TASKS FOR THIS EXERCISE:
1. In the Tajima error code thread, repeat word for word the passage that opens with "# Tajima TFMX-C1501" and closes with "is so frustrating!".
2. Please supply what comes next in the Tajima error code thread, picking up after its last line.

GIVEN TEXT:
%%

# Tajima TFMX-C1501 Error Code 224



## lauriekaye (Jul 27, 2007)

I have a Tajima TFMX-C1501 Embroidery Machine. I am getting the error message code 224. According to my manual this error code means the embroidery frame moved to the travel limit position (rear) (-y direction). This error message will come up randomly when I am tracing before embroidering and also while I am doing an applique where I need to manually offset the hoop to trim the fabric. The issue is that I am NOT out of the travel limit I still have plenty of traveling space. I don't always get the message it is a random thing. I can do a trace and all is well. Do the exact same trace starting from the exact same place and get the error code. Does anyone have any idea why this is happening? What would cause this. I am grateful for any help I can get. This is so frustrating!
Thank you,
Laurie


----------



## 539162 (Jun 12, 2015)

You are supposed to move the frame typically. It could a few different things. It could be in the software or x,y cards. The later of those 2 won't be cheap. I have seen screws come loose inside the pantograph near the gears allowing the belt to slip etc.


----------



## 539162 (Jun 12, 2015)

%%

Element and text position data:
%%

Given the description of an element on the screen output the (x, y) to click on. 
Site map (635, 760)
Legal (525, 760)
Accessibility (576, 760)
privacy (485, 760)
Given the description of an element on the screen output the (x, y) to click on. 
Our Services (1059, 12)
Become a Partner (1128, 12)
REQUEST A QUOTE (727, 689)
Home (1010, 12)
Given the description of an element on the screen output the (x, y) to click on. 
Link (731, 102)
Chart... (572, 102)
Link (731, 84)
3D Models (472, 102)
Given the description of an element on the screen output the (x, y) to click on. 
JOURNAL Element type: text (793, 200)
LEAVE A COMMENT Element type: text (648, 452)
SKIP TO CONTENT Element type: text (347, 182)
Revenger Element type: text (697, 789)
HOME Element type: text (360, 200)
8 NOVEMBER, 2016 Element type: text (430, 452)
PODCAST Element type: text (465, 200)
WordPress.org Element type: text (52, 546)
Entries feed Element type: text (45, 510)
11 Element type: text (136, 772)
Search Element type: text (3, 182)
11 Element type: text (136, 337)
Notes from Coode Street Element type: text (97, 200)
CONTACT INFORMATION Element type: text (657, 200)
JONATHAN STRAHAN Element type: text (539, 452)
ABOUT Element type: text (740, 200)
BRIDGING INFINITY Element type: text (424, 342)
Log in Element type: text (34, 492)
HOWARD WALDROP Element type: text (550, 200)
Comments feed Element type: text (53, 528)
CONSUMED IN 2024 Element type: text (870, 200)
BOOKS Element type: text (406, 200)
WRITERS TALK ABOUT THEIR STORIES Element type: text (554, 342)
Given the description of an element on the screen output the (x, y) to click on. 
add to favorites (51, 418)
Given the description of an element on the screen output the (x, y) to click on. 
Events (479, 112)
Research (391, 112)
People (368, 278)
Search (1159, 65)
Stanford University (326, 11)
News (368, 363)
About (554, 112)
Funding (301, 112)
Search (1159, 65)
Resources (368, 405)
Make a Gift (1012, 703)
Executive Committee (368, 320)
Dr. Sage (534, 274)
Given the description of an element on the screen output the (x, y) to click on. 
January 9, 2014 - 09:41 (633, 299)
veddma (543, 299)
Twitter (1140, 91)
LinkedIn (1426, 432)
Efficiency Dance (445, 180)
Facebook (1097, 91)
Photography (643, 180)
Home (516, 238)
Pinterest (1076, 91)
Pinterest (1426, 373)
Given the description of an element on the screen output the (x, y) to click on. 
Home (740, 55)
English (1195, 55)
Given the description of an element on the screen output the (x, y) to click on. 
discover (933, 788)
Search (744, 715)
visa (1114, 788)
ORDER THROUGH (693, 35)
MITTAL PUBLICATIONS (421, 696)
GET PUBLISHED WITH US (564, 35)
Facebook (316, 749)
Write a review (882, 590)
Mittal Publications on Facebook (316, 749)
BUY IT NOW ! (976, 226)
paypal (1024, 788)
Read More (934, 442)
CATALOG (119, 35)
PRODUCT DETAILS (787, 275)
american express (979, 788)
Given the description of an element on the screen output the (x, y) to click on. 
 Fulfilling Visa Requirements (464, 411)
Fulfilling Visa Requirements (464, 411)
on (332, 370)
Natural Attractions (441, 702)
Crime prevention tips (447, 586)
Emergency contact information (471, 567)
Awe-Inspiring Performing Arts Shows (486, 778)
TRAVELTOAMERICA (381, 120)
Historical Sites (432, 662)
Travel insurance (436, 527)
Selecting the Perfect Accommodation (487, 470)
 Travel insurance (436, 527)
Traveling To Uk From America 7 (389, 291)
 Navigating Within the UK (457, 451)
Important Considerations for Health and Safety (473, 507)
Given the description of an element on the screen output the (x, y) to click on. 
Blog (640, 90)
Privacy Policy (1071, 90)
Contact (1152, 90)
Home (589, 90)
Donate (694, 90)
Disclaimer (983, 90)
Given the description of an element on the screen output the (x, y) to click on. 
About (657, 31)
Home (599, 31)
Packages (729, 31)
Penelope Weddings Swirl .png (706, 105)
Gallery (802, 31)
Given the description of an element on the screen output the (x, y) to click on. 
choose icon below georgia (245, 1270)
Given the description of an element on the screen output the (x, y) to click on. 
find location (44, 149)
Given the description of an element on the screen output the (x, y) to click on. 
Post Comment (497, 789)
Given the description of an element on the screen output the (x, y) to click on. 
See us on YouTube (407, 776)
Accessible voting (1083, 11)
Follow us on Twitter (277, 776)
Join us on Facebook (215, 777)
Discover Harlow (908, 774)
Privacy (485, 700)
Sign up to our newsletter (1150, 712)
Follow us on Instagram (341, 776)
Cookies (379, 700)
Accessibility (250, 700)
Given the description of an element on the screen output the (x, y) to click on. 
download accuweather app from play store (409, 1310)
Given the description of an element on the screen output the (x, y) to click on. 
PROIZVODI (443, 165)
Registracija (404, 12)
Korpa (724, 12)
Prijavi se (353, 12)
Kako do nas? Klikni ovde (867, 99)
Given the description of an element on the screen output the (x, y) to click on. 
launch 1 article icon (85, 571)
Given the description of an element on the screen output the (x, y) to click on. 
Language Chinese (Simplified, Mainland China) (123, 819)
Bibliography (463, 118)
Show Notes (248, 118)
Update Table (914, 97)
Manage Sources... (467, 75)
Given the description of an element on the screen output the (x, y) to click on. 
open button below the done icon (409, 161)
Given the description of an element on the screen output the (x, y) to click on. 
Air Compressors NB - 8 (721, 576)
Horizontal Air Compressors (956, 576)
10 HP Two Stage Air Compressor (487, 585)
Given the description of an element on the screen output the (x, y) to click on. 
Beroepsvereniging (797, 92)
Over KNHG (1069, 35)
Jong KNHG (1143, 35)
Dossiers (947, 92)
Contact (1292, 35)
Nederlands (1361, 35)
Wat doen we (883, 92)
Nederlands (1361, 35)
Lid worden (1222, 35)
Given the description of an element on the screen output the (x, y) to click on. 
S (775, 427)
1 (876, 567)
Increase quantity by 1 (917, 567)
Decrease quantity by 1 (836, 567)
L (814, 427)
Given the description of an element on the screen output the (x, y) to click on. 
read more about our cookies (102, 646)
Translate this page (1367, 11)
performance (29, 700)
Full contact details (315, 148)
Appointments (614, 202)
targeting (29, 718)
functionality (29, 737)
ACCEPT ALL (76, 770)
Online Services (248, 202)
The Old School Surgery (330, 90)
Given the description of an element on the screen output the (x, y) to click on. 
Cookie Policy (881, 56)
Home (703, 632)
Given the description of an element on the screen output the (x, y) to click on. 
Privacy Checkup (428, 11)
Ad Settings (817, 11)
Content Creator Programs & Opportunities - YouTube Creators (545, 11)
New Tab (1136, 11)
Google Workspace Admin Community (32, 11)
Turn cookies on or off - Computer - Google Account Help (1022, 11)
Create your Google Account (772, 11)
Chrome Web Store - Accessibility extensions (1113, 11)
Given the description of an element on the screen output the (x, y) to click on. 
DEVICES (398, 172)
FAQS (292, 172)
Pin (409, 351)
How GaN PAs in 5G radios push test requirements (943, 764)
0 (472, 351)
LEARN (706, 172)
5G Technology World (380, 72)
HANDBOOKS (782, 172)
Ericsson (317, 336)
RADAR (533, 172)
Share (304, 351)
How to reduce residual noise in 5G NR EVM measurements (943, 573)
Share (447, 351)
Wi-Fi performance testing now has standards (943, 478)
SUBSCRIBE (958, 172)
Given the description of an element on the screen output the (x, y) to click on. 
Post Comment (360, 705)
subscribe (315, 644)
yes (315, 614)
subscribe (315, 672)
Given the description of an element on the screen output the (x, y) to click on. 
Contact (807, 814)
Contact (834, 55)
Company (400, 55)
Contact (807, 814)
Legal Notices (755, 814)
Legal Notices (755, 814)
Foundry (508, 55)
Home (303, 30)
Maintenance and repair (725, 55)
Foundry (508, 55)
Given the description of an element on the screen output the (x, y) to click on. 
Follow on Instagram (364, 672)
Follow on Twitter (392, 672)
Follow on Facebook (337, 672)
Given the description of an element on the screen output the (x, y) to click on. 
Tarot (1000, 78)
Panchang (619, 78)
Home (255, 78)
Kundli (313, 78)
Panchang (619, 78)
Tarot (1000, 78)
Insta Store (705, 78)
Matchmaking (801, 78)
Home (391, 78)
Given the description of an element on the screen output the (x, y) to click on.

%%

EXERCISE RESPONSES:
1.
# Tajima TFMX-C1501 Error Code 224



## lauriekaye (Jul 27, 2007)

I have a Tajima TFMX-C1501 Embroidery Machine. I am getting the error message code 224. According to my manual this error code means the embroidery frame moved to the travel limit position (rear) (-y direction). This error message will come up randomly when I am tracing before embroidering and also while I am doing an applique where I need to manually offset the hoop to trim the fabric. The issue is that I am NOT out of the travel limit I still have plenty of traveling space. I don't always get the message it is a random thing. I can do a trace and all is well. Do the exact same trace starting from the exact same place and get the error code. Does anyone have any idea why this is happening? What would cause this. I am grateful for any help I can get. This is so frustrating!

2.
Your best bet is to call a tech. What state are you in? I can recommend you somebody perhaps.


----------



## EmbGuy (Dec 20, 2015)

Has it happened again? Or was it just a one time thing? A lot of times Tajimas will give an error then when you turn off and on again and it is fine. My biggest tip is CLEAR YOUR MEMORY and get in the habit of cleaning it out all the time. Do not use it as a storage device. Keep your designs on a computer and input only as needed and clear the machine every few days. 

Also some machines have filters that may need to be cleaned/changed. 

I'm not sure how old your machines are or the condition of them...If you bought the machine new the place you got it from should offer support... If not get a tech out there if there really is an issue. If you are due for a tune up it may not be a bad idea to drop some money and get a tech.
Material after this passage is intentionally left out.